Date published: Saturday 7th March 2020 8:33 - Dave Tickner


It’s 26 years since Ossie Ardiles unleashed Tottenham’s ‘Famous Five’ formation on the Premier League. On Saturday, Jose Mourinho wheeled out his own version at Turf Moor.

Five centre-backs. The dream. In the sort of performatively gloomy pre-match interview that, in a previous Mourinho lifetime, would’ve been hailed as genius mind games but has long grown as boring and predictable as his teams’ football, it was put to Jose that the presence of Toby Alderweireld, Japhet Tanganga, Davinson Sanchez and Jan Vertonghen in the side hinted at a midfield role for Eric Dier.

For the first and only time in the interview, Mourinho cracked a smile. “Wait and see.” The very idea that picking four other centre-backs would force Jose to push the fifth into midfield – how adorably naive.

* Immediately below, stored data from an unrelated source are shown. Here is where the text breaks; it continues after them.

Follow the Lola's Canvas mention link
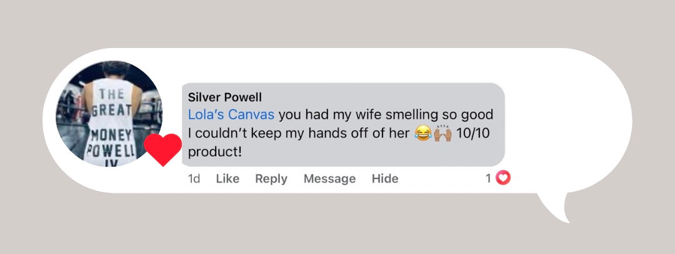Screen dimensions: 675x254 231,115
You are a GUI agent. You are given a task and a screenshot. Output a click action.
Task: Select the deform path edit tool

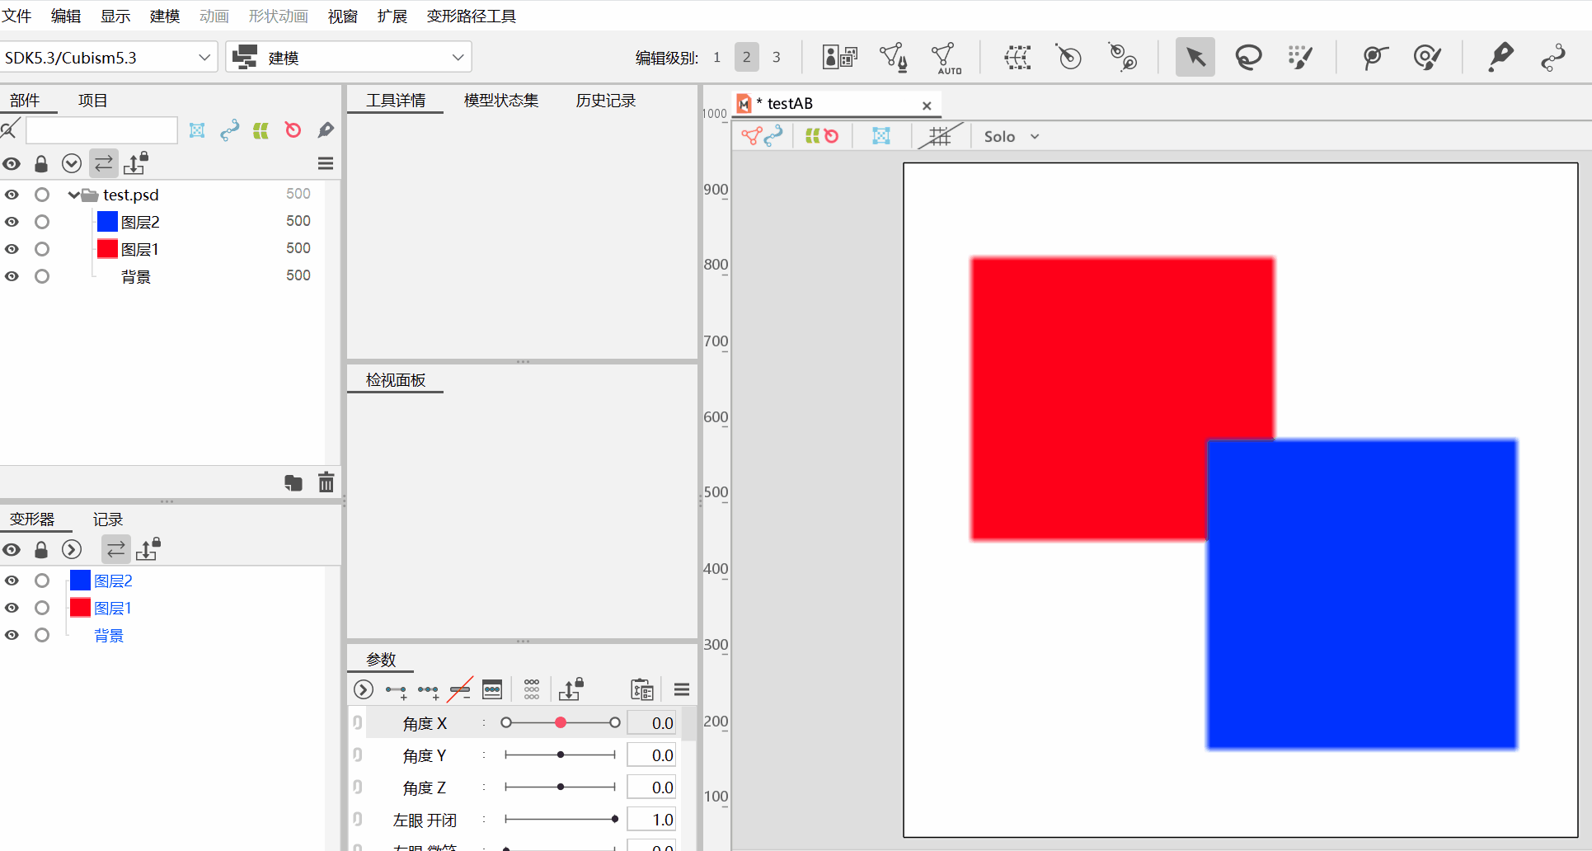pyautogui.click(x=1552, y=57)
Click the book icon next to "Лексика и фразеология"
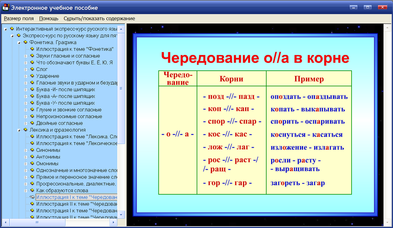The height and width of the screenshot is (228, 393). click(x=26, y=130)
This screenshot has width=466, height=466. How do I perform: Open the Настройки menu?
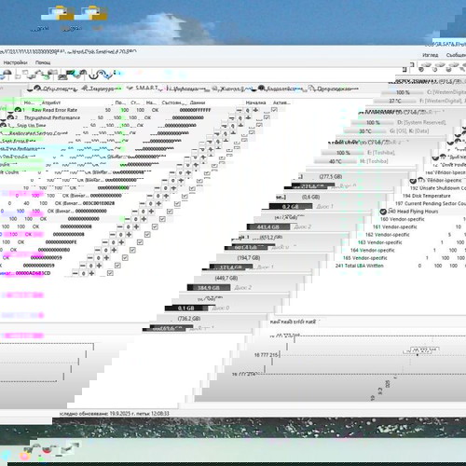pyautogui.click(x=15, y=62)
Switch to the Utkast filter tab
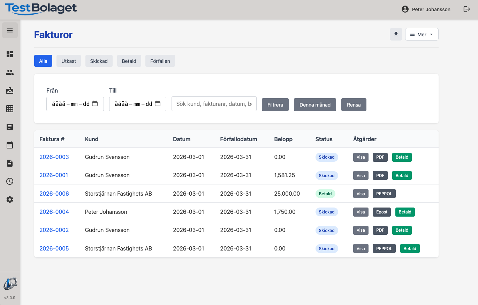 tap(69, 61)
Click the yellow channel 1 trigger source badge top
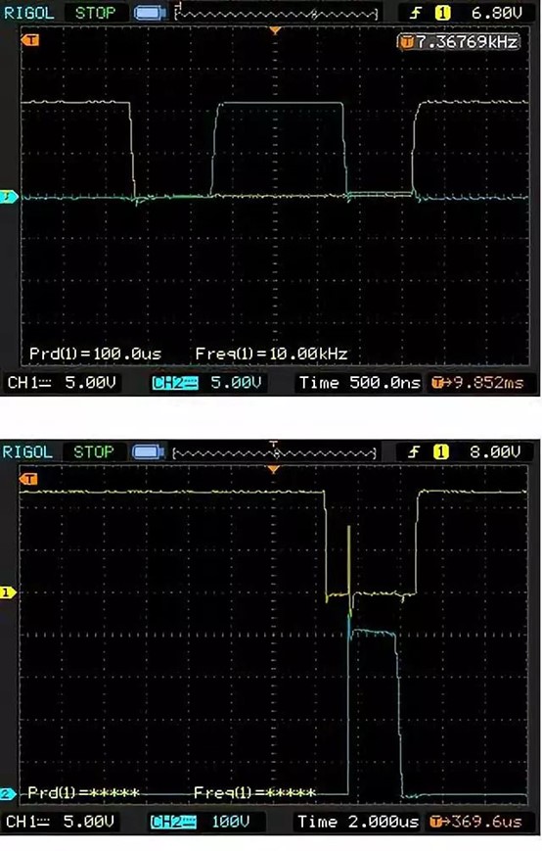This screenshot has width=542, height=851. [x=443, y=13]
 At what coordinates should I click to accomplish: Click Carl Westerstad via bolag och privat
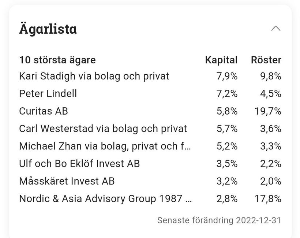[103, 129]
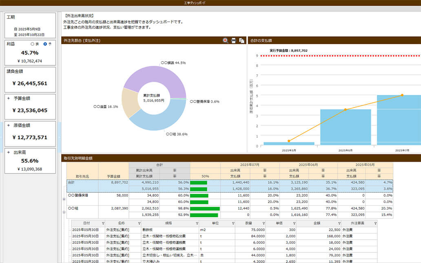Click the 2025年6月 bar in payment chart

(345, 127)
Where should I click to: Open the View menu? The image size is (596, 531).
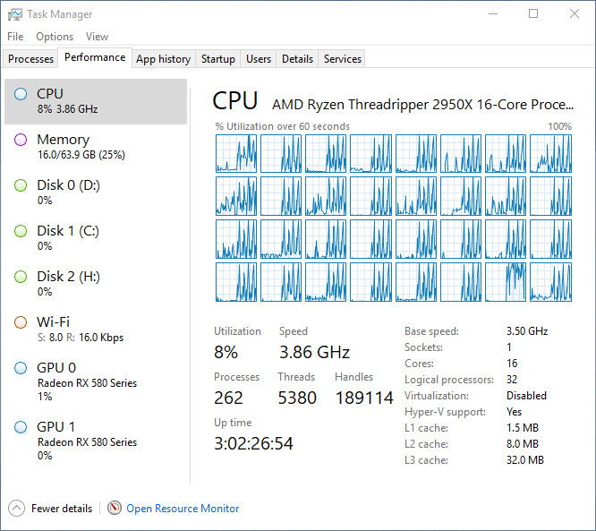97,37
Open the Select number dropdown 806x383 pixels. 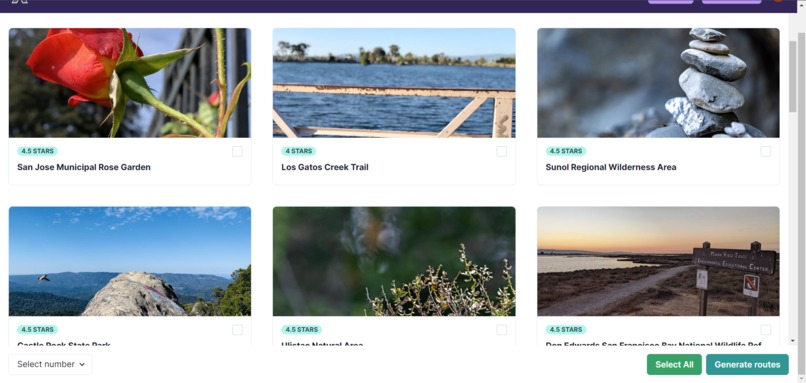tap(50, 364)
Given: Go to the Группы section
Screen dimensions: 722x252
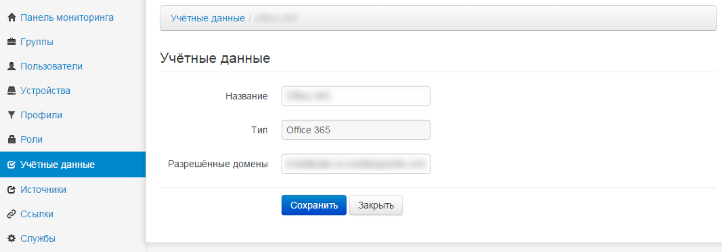Looking at the screenshot, I should pyautogui.click(x=37, y=42).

No, Dier would take his place alongside (at least theoretically, although in fact generally either three yards ahead of or three yards behind) Alderweireld and Sanchez, with Tanganga and Vertonghen deployed as wing-backs. Defence is the one area where Mourinho has no real injury concerns, so into the team they go. All of them.

Who knows whether it was a genuine attempt to snuff out Burnley’s threat or just Mourinho trying to make some point or other, but it certainly didn’t achieve the former.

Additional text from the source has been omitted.